While the CCFR’s statement is a bit of a stretch, the full list of firearms that would be banned under Bill C-21 was released to the public on Nov. 24 and includes dozens of models that are commonly used by hunters. The Benelli M1 Super 90 shotgun is one example, along with the Ruger Mini-14 and the Weatherby Mark V. The Mark V is one of many rifles that made the list because it is can be chambered in a large caliber like the .460 Wby. Mag., which can produce more than 7,375 ft. pounds of muzzle energy. As CBC Canada and other news outlets have pointed out, the list also includes several older, semi-automatic rifles, such as the SKS, that were originally designed by the military but are now commonly used by indigenous and subsistence hunters.  

“The concern is that any firearm that is designed to take a detachable magazine would fit this definition,” says Mark Ryckman, policy manager for the Ontario Federation of Anglers and Hunters. “Maybe it’s an unintended consequence of the way things were worded. But the reality is the amendment, if it goes forward as proposed, is going to ensnare a lot of hunting rifles and shotguns that are commonly used in Canada—not just by non-indigenous recreational hunters like myself, but by our indigenous peoples, including those up in the far North, who hunt to survive.”

Enforcement Challenges  

Ryckman says it’s unclear how the ban would be implemented, and what it would mean for citizens who already own banned rifles and shotguns. The way the bill is currently written, it would be illegal to possess these guns unless they are rendered inoperable, he explains. Some models could be eligible for the mandatory buyback program that the government proposed as part of the 2020 assault weapons ban, but that program is still in the works, and some provinces are refusing to participate. And since most firearms aren’t registered in Canada, the government will have a difficult time enforcing these new prohibitions.

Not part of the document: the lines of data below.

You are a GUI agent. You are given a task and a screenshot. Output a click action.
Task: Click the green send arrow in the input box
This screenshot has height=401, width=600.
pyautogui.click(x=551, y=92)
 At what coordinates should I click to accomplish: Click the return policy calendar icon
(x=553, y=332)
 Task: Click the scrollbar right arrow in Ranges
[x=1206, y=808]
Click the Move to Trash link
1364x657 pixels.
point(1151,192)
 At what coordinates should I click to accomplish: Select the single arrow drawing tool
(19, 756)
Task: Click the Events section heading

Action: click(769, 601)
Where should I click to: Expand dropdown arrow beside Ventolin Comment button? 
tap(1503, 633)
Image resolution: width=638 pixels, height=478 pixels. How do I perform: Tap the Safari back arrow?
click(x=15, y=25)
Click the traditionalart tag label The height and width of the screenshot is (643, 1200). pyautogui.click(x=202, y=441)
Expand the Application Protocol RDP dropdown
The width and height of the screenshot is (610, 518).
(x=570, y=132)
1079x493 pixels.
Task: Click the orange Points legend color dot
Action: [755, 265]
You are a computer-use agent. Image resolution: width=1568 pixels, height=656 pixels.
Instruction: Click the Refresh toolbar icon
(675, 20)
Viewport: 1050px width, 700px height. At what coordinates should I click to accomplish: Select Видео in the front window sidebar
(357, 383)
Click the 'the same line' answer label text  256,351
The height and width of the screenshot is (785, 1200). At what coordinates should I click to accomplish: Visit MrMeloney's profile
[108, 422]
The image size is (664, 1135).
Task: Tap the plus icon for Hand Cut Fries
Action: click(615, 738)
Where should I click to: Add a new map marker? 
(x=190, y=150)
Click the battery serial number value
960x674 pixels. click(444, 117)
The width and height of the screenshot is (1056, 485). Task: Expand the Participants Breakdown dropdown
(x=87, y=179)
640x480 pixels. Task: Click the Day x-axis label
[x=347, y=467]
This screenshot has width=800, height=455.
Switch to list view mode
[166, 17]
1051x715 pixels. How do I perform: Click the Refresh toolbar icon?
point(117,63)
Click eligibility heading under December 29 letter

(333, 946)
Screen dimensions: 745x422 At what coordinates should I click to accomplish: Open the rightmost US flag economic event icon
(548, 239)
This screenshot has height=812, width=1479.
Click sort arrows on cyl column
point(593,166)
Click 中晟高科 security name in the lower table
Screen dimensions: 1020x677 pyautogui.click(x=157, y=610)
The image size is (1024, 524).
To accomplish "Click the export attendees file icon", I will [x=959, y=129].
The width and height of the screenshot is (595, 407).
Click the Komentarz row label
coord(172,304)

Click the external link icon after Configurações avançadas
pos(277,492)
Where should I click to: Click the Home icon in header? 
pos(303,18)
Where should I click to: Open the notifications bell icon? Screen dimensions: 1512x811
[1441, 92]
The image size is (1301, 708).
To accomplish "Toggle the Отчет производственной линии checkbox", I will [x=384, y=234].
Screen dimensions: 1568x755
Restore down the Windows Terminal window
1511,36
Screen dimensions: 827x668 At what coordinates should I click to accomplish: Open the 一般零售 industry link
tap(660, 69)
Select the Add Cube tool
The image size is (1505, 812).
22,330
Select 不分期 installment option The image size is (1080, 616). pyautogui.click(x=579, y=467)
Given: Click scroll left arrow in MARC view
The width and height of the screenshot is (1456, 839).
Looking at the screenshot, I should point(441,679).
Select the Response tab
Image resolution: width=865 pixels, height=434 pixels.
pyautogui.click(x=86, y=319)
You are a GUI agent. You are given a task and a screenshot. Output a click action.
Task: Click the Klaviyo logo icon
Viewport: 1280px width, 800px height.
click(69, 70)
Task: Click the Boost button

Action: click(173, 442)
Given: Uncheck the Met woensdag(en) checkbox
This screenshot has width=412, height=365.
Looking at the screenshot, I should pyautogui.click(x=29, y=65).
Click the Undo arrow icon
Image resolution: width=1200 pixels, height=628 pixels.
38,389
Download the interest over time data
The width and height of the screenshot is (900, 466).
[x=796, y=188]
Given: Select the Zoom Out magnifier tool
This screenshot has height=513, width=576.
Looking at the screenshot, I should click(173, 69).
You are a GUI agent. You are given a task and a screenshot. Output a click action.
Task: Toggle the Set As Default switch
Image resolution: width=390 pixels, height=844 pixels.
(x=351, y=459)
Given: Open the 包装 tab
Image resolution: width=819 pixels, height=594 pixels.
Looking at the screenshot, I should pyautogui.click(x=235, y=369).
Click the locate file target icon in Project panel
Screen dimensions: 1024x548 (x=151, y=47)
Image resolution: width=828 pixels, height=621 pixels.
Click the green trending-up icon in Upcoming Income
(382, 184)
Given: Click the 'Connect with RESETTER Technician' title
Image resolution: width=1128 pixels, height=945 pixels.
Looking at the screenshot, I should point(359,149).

Read Next: Oregon Prepares to Freeze Gun Sales in “De Facto Gun Ban”

“It’s hard to say how that’s going to play out,” Ryckman says. “The government is still thinking of implementing a buyback program, but they are having a very tough time figuring out how it’s going to work because our firearms aren’t registered, and they have no idea who owns these guns and where they are. So, you’d really just be relying on people to come forward on their own.”

Ryckman clarifies that even if Bill C-21 does pass the legislature, which he says seems likely at this point, there will still be thousands of rifles and shotguns that Canadians could legally possess and hunt with. It’s not an all-out ban, he says, but rather a “creeping regulatory sweep.”

There’s also the matter of process. And in Ryckman’s view, introducing an amendment in committee after the second reading had already taken place amounted to an underhanded maneuver, which has only increased the general distrust that many Canadians already have for the federal government’s regulation of firearms.

“All the sudden, without any foresight, this amendment comes down, and there will be a lot of hunters who are impacted,” Ryckman says. “We’ve been told repeatedly from the liberal government that they will not be going after hunters. And now we have the evidence that they are.”